Lisa Beres is a Healthy Home Authority, certified green building professional, Building Biologist (BBEC) and children's book author. Beres wrote My Body My House, a parable of the dangers of introducing hazardous chemicals into one's home. She is also the co-author with Sally Jessy Raphael of the audio CD: Your Home Through Green Colored Glasses. In addition she has co-authored several audio CDs including Learn to Create a Healthy Home, an educational tool used for identifying unhealthy products in the home and The 9 to 5 Greened: 10 Steps to a Healthy Office. Lisa is also the co-author of the newly released book, Just Green It! Simple Swaps to Save the Planet and Your Health (Running Press; April 2010).

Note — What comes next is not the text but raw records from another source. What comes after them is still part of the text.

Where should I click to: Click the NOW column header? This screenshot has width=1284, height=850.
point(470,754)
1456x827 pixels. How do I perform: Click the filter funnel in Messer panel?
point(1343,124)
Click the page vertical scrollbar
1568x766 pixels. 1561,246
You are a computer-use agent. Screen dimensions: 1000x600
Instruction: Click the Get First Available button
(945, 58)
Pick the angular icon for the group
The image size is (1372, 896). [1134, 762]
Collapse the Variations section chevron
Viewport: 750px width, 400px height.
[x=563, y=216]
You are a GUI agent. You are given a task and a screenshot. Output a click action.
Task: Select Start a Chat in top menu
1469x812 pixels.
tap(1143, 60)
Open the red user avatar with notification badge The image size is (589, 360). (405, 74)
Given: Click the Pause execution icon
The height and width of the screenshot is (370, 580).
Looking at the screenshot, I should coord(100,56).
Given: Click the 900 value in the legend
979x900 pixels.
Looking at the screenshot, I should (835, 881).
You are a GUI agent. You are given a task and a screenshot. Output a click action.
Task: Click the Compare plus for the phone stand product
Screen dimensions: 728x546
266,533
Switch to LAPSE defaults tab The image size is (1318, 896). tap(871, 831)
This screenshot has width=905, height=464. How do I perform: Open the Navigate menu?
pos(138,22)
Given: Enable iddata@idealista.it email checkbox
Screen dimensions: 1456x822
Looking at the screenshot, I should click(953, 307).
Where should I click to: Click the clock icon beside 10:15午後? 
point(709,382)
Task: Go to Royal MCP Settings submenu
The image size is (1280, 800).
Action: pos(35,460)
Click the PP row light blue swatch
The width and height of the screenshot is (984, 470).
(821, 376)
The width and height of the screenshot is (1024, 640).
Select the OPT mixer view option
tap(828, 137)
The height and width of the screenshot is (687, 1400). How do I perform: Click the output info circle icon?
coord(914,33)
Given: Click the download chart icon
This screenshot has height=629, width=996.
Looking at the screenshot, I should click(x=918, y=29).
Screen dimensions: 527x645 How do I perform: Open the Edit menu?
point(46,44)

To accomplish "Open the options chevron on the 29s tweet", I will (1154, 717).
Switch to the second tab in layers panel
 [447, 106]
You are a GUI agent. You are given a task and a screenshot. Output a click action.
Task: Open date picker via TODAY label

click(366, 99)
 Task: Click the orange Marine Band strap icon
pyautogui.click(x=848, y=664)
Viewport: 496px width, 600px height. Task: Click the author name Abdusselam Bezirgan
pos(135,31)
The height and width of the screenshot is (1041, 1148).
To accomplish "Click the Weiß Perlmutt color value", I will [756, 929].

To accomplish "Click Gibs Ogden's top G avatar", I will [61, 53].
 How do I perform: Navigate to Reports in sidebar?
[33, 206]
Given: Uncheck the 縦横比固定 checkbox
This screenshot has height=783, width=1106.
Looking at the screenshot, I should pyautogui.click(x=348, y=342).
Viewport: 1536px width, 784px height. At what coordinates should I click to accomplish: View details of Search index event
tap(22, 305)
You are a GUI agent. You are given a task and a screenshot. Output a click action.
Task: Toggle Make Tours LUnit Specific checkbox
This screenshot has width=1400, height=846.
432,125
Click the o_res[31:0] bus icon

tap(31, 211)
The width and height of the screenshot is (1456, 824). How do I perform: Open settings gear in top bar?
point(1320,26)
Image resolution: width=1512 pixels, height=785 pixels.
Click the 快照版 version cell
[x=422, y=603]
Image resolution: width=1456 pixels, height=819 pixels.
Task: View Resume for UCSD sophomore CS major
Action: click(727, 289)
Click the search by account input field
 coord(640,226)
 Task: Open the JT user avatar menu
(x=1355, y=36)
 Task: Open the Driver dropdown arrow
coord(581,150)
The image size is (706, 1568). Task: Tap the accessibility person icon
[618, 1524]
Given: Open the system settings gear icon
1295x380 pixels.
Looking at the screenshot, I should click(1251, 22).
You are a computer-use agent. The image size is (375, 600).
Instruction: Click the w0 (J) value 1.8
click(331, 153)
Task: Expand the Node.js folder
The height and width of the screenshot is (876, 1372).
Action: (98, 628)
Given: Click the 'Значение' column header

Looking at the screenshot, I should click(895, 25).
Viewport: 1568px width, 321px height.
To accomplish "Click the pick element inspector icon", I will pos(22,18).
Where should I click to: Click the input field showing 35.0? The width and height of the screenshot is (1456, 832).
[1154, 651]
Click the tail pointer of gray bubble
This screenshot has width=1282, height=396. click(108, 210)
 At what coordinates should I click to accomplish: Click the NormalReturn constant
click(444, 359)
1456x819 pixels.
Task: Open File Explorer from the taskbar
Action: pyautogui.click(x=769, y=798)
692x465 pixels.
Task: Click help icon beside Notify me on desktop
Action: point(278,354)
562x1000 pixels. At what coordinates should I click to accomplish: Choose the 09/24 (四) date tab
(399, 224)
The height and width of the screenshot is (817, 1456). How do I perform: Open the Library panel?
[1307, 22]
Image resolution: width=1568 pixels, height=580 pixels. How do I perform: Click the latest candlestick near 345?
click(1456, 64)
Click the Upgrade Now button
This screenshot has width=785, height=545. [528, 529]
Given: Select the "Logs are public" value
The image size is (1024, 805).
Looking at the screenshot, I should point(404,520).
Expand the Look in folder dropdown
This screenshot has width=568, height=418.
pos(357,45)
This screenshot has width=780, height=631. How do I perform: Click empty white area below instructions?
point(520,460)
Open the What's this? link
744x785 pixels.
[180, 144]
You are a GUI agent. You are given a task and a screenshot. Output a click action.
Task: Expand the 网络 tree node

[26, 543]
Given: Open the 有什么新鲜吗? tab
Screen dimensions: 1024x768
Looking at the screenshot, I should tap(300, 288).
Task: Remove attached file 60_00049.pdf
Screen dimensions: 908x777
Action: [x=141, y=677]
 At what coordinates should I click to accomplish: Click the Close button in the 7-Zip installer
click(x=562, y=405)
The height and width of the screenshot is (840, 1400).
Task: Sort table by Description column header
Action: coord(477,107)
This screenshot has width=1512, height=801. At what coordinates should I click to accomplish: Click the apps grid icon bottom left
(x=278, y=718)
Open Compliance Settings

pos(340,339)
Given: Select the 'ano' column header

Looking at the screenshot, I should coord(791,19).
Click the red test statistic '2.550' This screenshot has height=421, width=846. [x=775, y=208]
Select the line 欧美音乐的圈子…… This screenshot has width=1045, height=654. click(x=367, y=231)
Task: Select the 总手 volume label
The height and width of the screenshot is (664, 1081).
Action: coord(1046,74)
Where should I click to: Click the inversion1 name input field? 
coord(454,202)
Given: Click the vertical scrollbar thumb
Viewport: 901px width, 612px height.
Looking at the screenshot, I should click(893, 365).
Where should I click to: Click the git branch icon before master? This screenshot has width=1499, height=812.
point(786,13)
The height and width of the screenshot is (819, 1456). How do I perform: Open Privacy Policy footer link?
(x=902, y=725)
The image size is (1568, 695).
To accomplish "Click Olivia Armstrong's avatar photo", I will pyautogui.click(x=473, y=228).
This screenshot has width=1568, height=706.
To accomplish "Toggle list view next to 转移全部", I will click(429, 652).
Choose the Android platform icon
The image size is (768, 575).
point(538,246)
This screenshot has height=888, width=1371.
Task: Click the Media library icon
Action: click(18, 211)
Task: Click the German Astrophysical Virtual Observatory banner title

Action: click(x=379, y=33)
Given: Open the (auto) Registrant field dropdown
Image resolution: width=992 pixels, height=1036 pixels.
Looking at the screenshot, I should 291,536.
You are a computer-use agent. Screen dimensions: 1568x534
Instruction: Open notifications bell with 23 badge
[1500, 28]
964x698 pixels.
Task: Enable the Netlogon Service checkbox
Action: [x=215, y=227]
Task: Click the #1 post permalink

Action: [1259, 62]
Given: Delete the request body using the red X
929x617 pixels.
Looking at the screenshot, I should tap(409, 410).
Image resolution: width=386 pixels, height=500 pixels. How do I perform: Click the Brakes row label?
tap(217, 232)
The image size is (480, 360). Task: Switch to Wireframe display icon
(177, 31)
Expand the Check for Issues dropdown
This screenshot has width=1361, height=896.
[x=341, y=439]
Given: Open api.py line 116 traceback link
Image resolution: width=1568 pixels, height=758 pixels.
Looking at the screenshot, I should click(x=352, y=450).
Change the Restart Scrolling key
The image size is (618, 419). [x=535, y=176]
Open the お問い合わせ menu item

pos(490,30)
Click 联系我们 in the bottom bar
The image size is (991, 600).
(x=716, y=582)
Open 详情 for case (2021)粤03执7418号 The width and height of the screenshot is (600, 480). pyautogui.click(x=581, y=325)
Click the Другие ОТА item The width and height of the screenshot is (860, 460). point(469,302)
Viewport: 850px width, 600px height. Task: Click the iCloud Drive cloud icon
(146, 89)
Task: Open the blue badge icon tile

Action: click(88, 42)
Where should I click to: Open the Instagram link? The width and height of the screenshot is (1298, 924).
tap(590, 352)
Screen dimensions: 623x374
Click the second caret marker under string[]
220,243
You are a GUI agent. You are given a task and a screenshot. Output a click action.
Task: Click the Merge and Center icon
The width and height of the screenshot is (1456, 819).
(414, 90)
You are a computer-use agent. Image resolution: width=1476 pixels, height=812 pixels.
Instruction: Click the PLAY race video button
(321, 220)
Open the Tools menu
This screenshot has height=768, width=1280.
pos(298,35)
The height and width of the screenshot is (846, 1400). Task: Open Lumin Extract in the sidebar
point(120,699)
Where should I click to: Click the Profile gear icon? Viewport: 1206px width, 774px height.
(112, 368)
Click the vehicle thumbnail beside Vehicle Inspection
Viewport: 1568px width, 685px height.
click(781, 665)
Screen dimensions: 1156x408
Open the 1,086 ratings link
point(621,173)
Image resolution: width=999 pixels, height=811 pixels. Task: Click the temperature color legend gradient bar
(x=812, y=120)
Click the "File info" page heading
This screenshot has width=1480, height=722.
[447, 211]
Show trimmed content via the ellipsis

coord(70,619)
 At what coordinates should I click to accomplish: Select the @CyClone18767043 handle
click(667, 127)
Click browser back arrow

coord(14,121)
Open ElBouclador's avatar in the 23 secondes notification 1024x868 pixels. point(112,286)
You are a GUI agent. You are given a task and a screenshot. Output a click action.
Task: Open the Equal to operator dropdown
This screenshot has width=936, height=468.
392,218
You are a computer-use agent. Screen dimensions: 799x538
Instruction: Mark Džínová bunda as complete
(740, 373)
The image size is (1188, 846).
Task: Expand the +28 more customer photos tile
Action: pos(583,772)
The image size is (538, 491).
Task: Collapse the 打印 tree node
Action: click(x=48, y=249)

Beres and her husband, Ron Beres, are often relied upon as subject matter experts for issues related to green and healthy living. The Beres' are Telly Award Winning experts and have provided expert commentary on several radio and television shows including NBC's Today Show, Discovery Channel's “Greenovate,” Fox & Friends, Living Well with Montel Williams, The Doctors, Dr. Oz, Home Shopping Network, NBC's Nightly New, The Suzanne Somers Show, and Chelsea Lately on E! Lisa is a national spokesperson for organic, green, non-toxic products and conducts Healthy Home Media Tours across the country.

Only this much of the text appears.